Excerpted text:
● ● ● ● ● ● ●

Episode 9 – Health Claims > Conversation with Ian Frazer > Conversation with Ian Frazer

  • Do you have any thoughts about what drives people who don’t want to vaccinate their children?
  • Well, one very simple consideration is that if we don’t have any polio in this country—we
  • don’t in Australia; we haven’t had polio in this country for many years—then why should
  • my child have a vaccine to protect them against a disease which doesn’t exist in this country?
  • After all, the vaccine has a very slight risk associated with it, and there is no risk of
  • the disease. What people of course forget is that their children, when they grow up,
  • are likely to go off to parts of the world where the infection still does exist, and
  • it’s a bit late to get the vaccine after you’ve already got the infection. That’s one reason.
  • It’s this, “Well, it’s not really a problem anymore.”
  • In the old days, people used to rush to get vaccines. The polio vaccine was fought for
  • when it first became available in the 1950s in the United States because there was an
  • epidemic of polio every second year. People died. People became paralyzed. Everybody knew
  • what polio was. Now the next generation of mothers and fathers don’t actually see polio
  • anymore, so they don’t see a risk.
  • Sure.

● ● ● ● ● ● ●

Record extracts:
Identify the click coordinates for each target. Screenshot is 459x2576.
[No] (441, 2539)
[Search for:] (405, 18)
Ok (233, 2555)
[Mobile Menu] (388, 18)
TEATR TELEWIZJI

● ● ● ● ● ● ●

Brief A: Write out the passage of the conversation about vaccination between "Episode 9 –" and "That’s one reason.", inclusive.
Brief B: Write what comes next in the conversation about vaccination, picking up after its last line.
The items have no connection to the conversation about vaccination.

Response box A:
Episode 9 – Health Claims > Conversation with Ian Frazer > Conversation with Ian Frazer

  • Do you have any thoughts about what drives people who don’t want to vaccinate their children?
  • Well, one very simple consideration is that if we don’t have any polio in this country—we
  • don’t in Australia; we haven’t had polio in this country for many years—then why should
  • my child have a vaccine to protect them against a disease which doesn’t exist in this country?
  • After all, the vaccine has a very slight risk associated with it, and there is no risk of
  • the disease. What people of course forget is that their children, when they grow up,
  • are likely to go off to parts of the world where the infection still does exist, and
  • it’s a bit late to get the vaccine after you’ve already got the infection. That’s one reason.

Response box B:
  • There’s a second group that say, “Okay, well, if everybody else is vaccinated, I don’t need
  • to get my kid vaccinated.” Of course, that’s quite correct because if there’s no way of
  • the infection spreading—for example, if everybody is vaccinated against measles except
  • me, I’m fine—but what they forget is that if only 99 out of every 100 people are vaccinated
  • against measles, that’s still enough to allow an epidemic to occur because every one person
  • that gets infected will infect potentially a hundred others. If 99 are protected, they
  • won’t get it, but the other one will and will pass the infection on, so all the people who are not immunized will be at risk.
  • Right.
  • That’s the second reason, which is not a particularly good one, but you can understand why people
  • think that, especially for infections which are not as infectious as measles. Measles
  • is incredibly infectious, but most infections are not that infectious.
  • The third reason why people think that is that they’ve listened to somebody who’s had
  • supposedly an adverse reaction to the vaccine. They’re persuaded by their neighbors saying,
  • “When my kid got it, then he had convulsions afterwards.” No, that’s a rare complication
  • of measles vaccine, for example. Quite often, the febrile convulsions turn out to be occurring
  • with or without the vaccine, but the story gets around: Mrs. Smith’s daughter got into
  • real trouble after vaccination, and wouldn’t it be better just not to be vaccinated?
  • Right.
  • Those people are persuaded very rapidly when an epidemic of the infection occurs—for
  • example, the whooping cough epidemics we’ve had recently—that their kids should really
  • ought to be vaccinated, but it takes the infection to do it.
  • Then there’s a small group of people who basically just have a set of disbeliefs about how the
  • world works. They don’t believe in the infectious nature of disease, for example. They have
  • an animistic approach to why people get disease. It’s punishment from God or it’s against my
  • religion or whatever. They just have these fixed beliefs, and, by and large, they stay fixed.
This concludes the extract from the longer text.